Introduction
In one of my drawers I found two rolls of Ektar 100 from the times a roll was only 8€. Expired 2015. Not exactly properly stored. So a good opportunity to see if the exposure meter works and where I stand with the rangefinder calibration of this camera.
Processing and scanning was done at urbanfilmlab in Germany.
What lenses to use?
But the first question was: which lenses to use with this camera? I cover M-mount lenses from 9mm to 135mm, but when relying solely on the rangefinder (and I am not ready to deal with external finders yet) it is better to limit this to 28 to 90mm, so these were my options:
7Artisans 28mm 1.4 FE+
Voigtländer VM 35mm 1.2 Nokton III
Voigtländer VM 75mm 1.5 Nokton
Leica 90mm 2.0 Summicron-M pre-Asph
I also have a 50mm 1.1 from a new chinese manufacturer coming, so I may add this to the list as soon as it arrives and if it turns out to be a good lens.

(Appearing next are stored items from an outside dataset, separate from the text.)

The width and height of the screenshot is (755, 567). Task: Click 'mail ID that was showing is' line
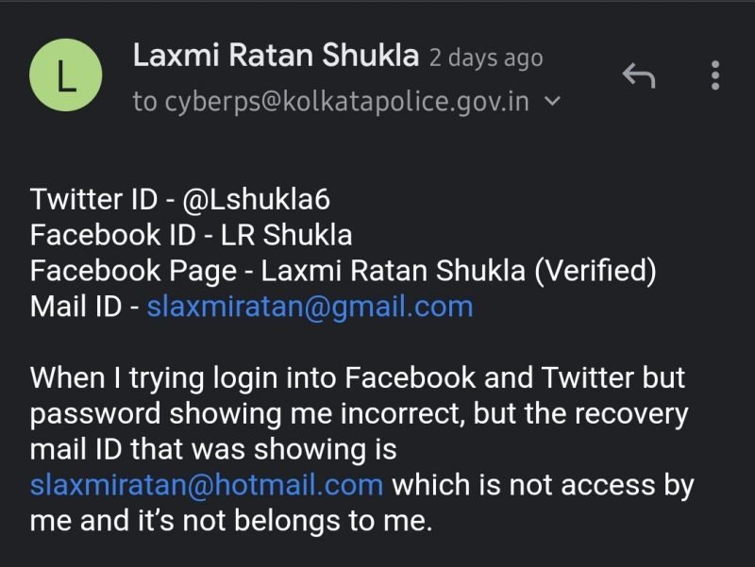213,450
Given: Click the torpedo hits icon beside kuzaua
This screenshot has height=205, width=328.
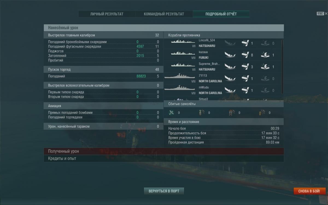Looking at the screenshot, I should pos(245,55).
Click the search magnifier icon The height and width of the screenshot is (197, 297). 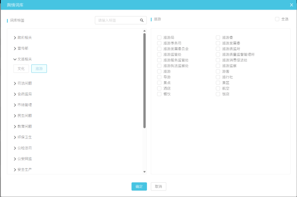pyautogui.click(x=142, y=20)
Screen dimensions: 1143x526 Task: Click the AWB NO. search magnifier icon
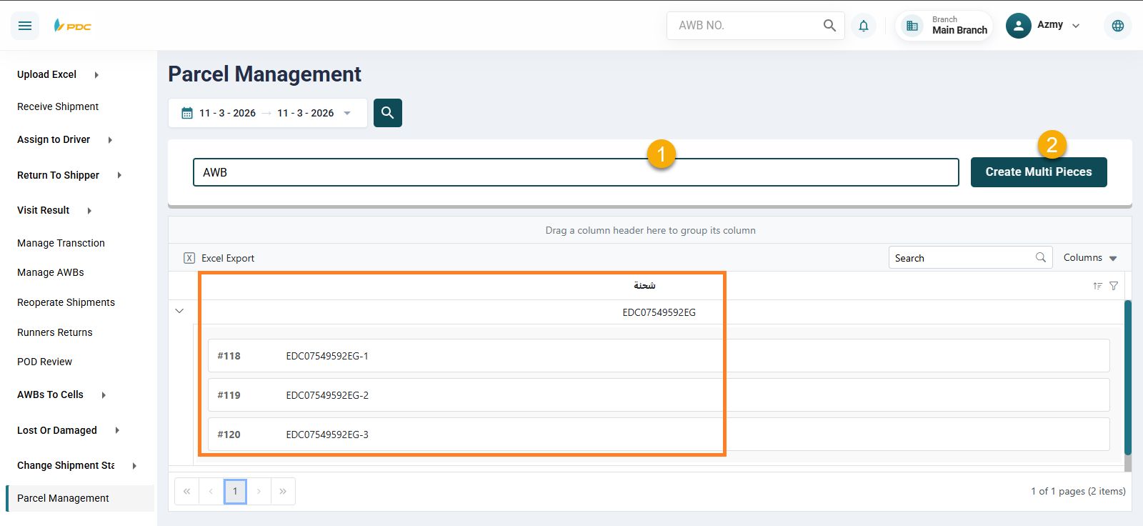[829, 26]
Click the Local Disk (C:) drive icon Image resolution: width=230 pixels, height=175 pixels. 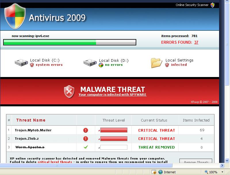click(21, 63)
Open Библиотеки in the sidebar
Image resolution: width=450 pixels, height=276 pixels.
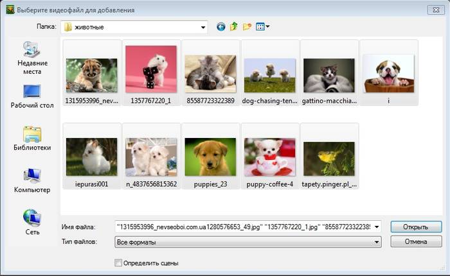coord(32,139)
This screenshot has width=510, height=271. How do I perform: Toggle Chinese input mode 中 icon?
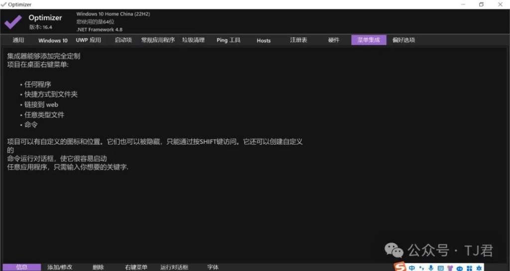pyautogui.click(x=412, y=268)
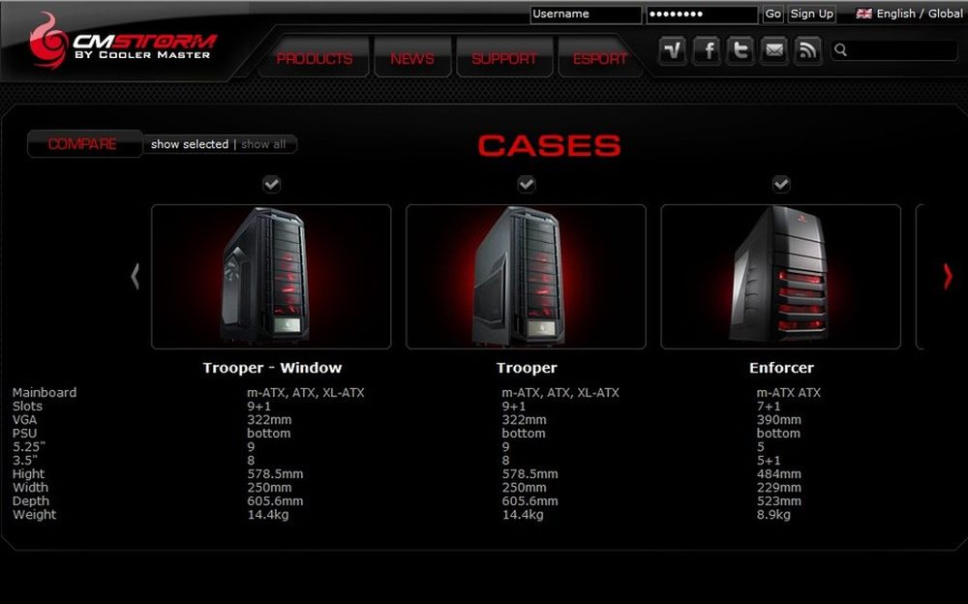Select the Enforcer case thumbnail
The width and height of the screenshot is (968, 604).
click(780, 277)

My sample of the 7Artisans 28mm 1.4 is a very early one and the rangefinder coupling doesn’t work with the M6 (does with the M10 though). It seems 7Artisans revised the design and I hope to get a spare part to fix this, but this is a story for another article.
The other three lenses are well calibrated with working infinity hard stop (I checked this on the M10), so I was good to go.
PS: The MS-Optics lenses 24mm 2.0 and 50mm 1.0 both do not even feature a well calibrated infinity hard stop and in addition to that a lot of field curvature, so probably better to keep using them on digital.
Ektar 100
The Ektar 100 was expired in 2015 and I didn’t store it in a fridge or something like that, so I didn’t really know what to expect at all. Some sources on the internet said it is a good idea to add a stop of exposure for every 10 years the film is expired, so I shot it as ISO 65, which in terms of exposure worked mostly ok.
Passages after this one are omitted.